ReplyDeletei'm gonna make my own blog
ReplyDeleteHi, Mike,
ReplyDeleteSorry to bump such an old post, but I just received a kombucha kit that hadn't been refrigerated. Do you think I can revive the culture using a sanitized tea-and-sugar mixture similar to a yeast starter? If so, how would I know it's fermenting - does it krausen like yeast would?

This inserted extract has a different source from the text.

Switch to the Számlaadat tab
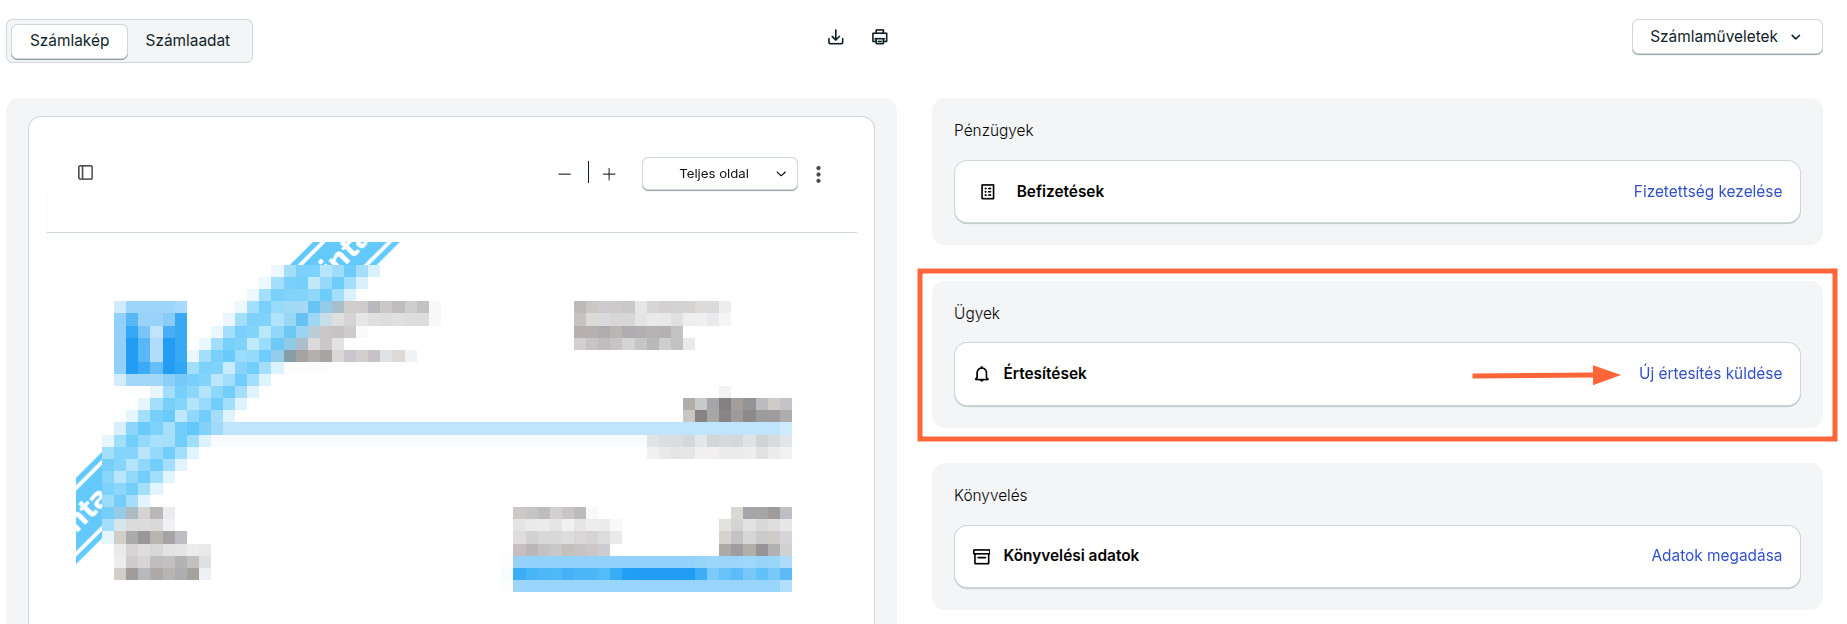The height and width of the screenshot is (624, 1847). [188, 41]

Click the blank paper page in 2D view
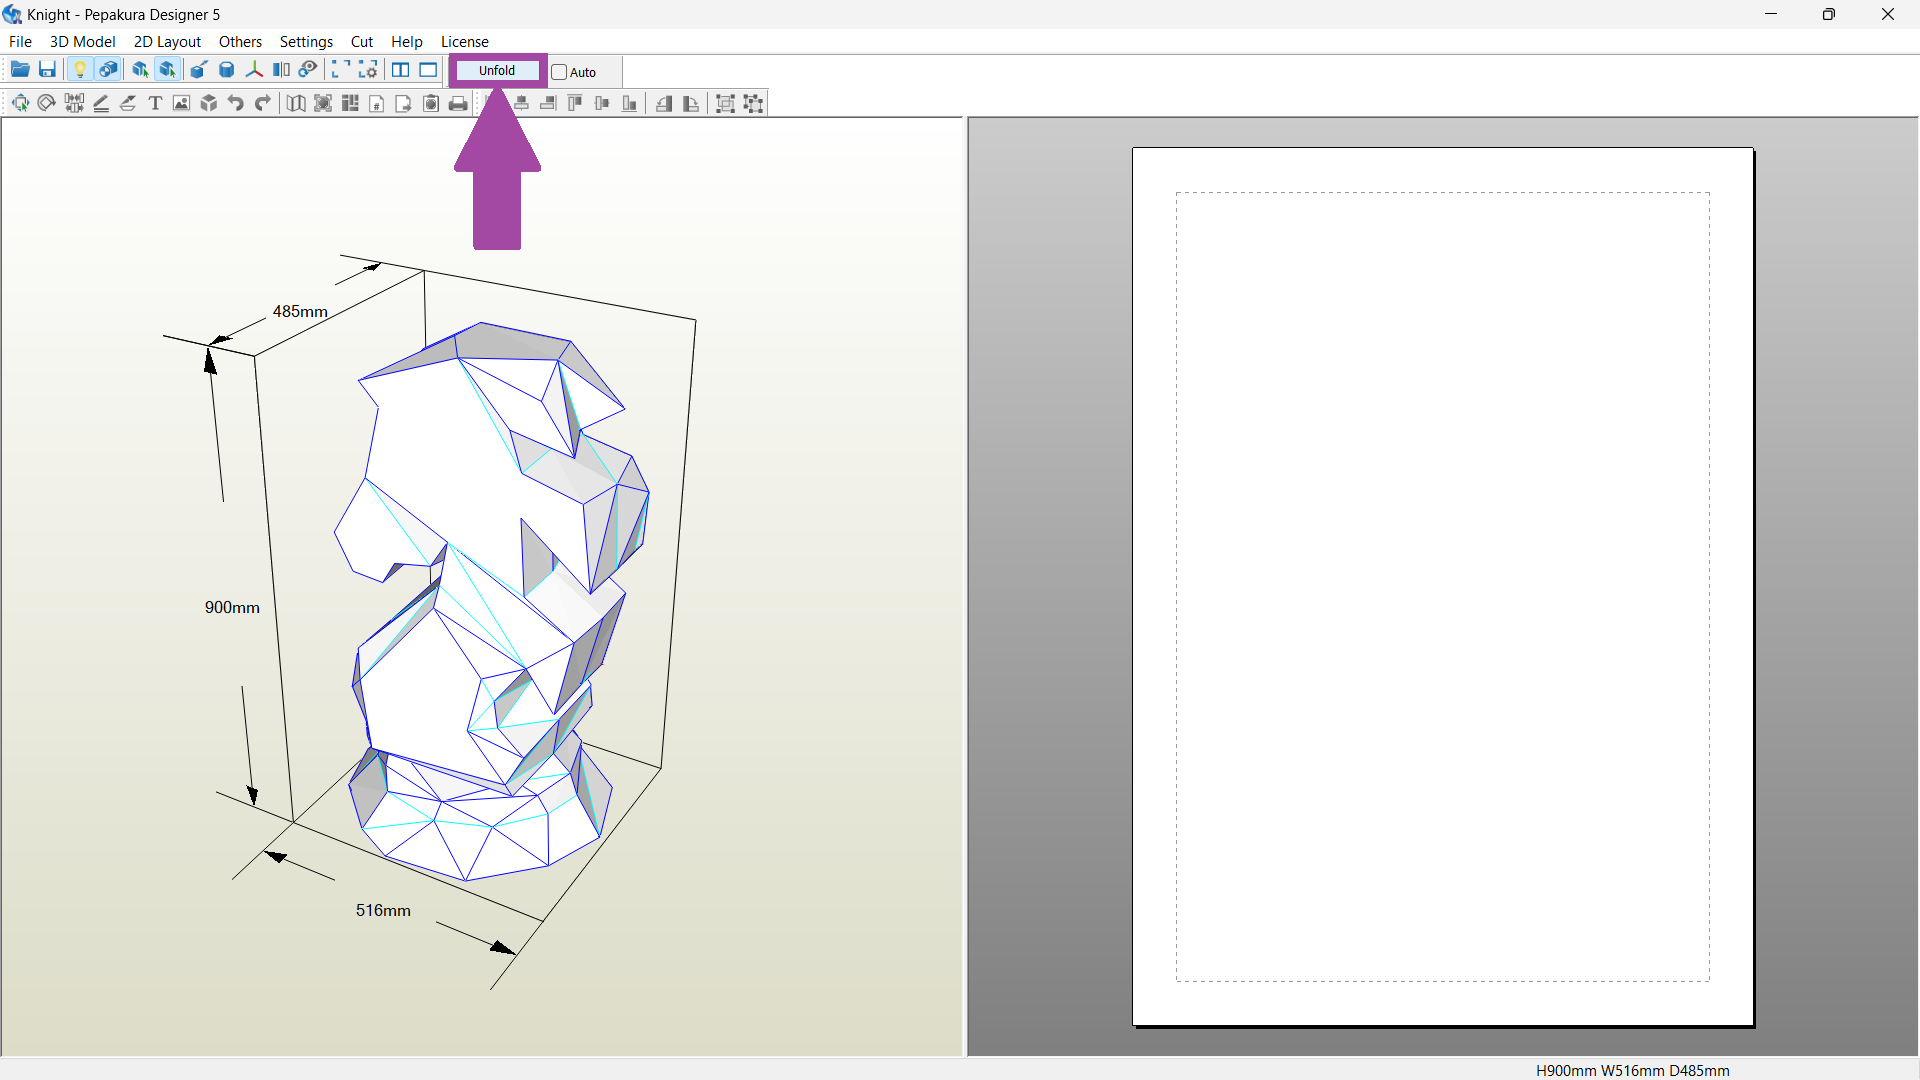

Shouldn't be a problem. I would just make a small batch of kombucha, add some of the liquid that came with the mother as well. When the culture is working it floats, but it will not make a krausen. You can then step it up to get to whatever size batch you are interested in doing.
ReplyDeleteGood luck!
First off, love following the site. My question is, when you have the large "cake," say after a 6 gallon batch is fermented out, do you just dispose of most of the liquid, (since you said it will be too sour), and then just steep a whole crap load of tea (maybe in a mash tun) and mix it with sugar, then pitch the whole volume onto the existing "cake?" If this is correct, how do you know when the batch is finished, is it just by taste preference?
ReplyDeleteExactly, the only factor is whether it is sour enough or too sour for your tastes. If the initial batch tastes alright, there is nothing wrong with drinking it (or mixing it with juice or whatever). Subsequent batches can be bottled when they taste ready (although depending on your culture, you'll have to watch out if it is producing more CO2 than you want).